Most of you already know (if you’ve read the blog) that I had lots of depression up until December. Then the Mirena came out, depression improved until it was time for my monthly cycle. THEN it was not quite so pleasant. I saw a doctor about it yesterday and he prescribed another medication to take along side the Wellbutrin. I’m glad that I can still take the Wellbutrin because I just fought the denial from my insurance company (and won). Evidently, they don’t want to pay for brand name drugs if generics are available. Anyway…
He said that I was experiencing some anxiety, it sounded like some attacks to him. I get to where crowds make me very nervous, I cannot hardly catch my breath and my heart races. I feel very agitated and afraid. I guess I didn’t realize this to be the case until Tim & I were in Vegas walking around on the streets and all the people everywhere made me nervous. I wanted to retreat to my hotel room, or at least to a much quieter and lonely place. This was the first hint that perhaps I was having anxiety. But, now that I look back, I see its been evident for some time.

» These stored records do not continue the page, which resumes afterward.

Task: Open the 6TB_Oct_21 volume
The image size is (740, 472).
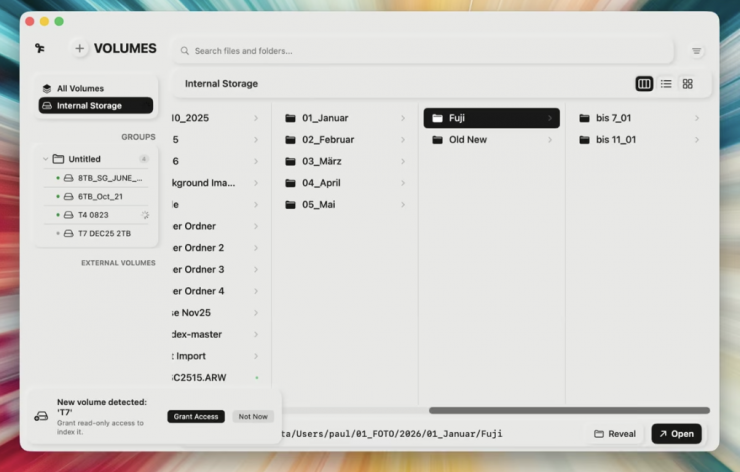Action: coord(100,197)
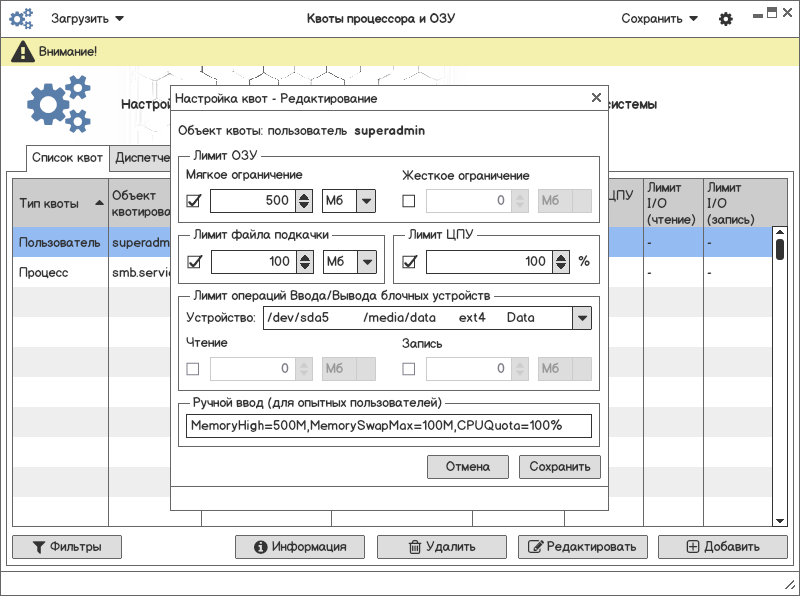
Task: Switch to the Quota list tab
Action: [x=67, y=158]
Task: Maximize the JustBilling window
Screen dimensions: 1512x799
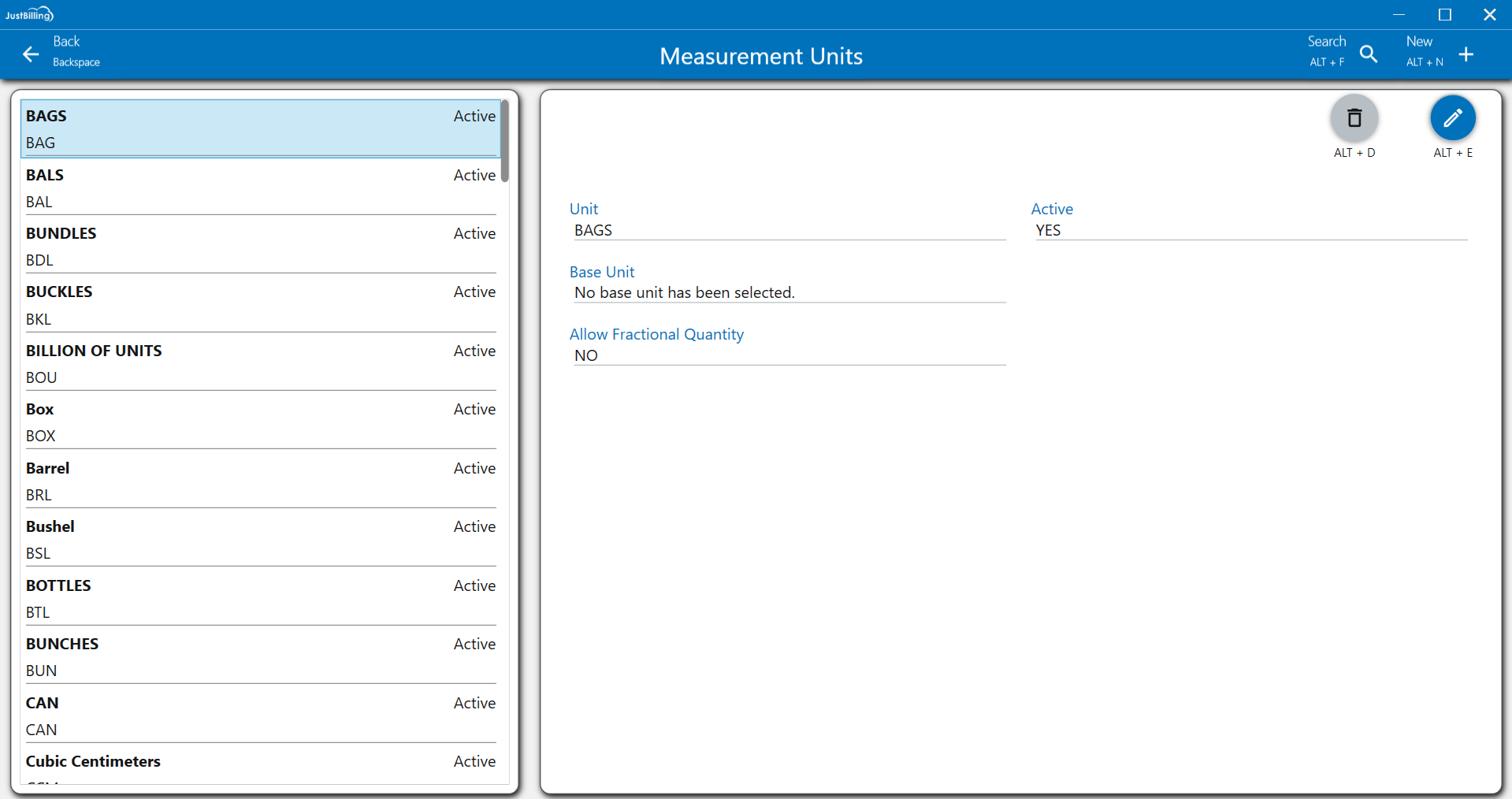Action: pyautogui.click(x=1444, y=14)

Last Friday night, even a small episode (something really petty) “set me off”. I had purchased a new outfit, and needed a black tank top. It was somewhere in the house, but I couldn’t locate it. I asked Tim if he had washed it when we returned from Vegas (I swore I had taken it with me, but really later remembered, I had not). I grew extremely agitated, and that feeling of anxiety started in the pit of my stomach. It started to rise as I hung up clothes in the laundry room with hopes that I’d soon get to the bottom of the clothes pile and find my black tank. I couldn’t catch my breath, agitation grew until I exploded with profanities. *Well… I am not going to lie about it!* Tim finally located it underneath a pair of his blue jeans on the dresser in the bedroom. But, the anxiety was still present for another few hours. I tried to tell him that it wasn’t specifically the fact that I couldn’t locate the tank. It was just anxiety as a whole in general, and that it doesn’t take much to just set it off.
Hopefully this medication will help my anxiety, depression, and yes even some OCD tendencies! I took the first dose last night, and I didn’t sleep very well. This morning I had nausea really bad but I am hoping that I can adjust. At this time, I don’t want to tell what kind it is because I have positive thoughts that it will work. I don’t want to receive emails of how horrible this medication is… I’d rather try it, pay close attention to my body and how I respond, and then go from there… But I will definitely keep you apprised of my progress (or possibly digression).
A noteworthy statement from the doctor… he was in agreement that the Mirena was not a good option for me, and is a cause of these issues.

I take Activan and Xanax for my anxiety problem…I think mine is do when my sugar goes up or down and then my heart is pounding and tightness in my chest and I can’t breathe then heart palpation’s…
I’m so glad that you are on something…Hopefully this will help you and make you feel normal again…
Berrigirl
Good Lord, honey, you sound like me! Sometimes I get really agitated when I can’t find something like a bra or panties or a top that I KNOW should be in my closet or bureau or something. Of course, in my case, I’m gun shy because my lovely daughter is typically the culprit. But sometimes…Well…it’s my bad. I hate how I feel, though. I’m like a rocket on the launch pad ready to fly into orbit! AAAACCK!!! Keep us posted on how the meds work, okay?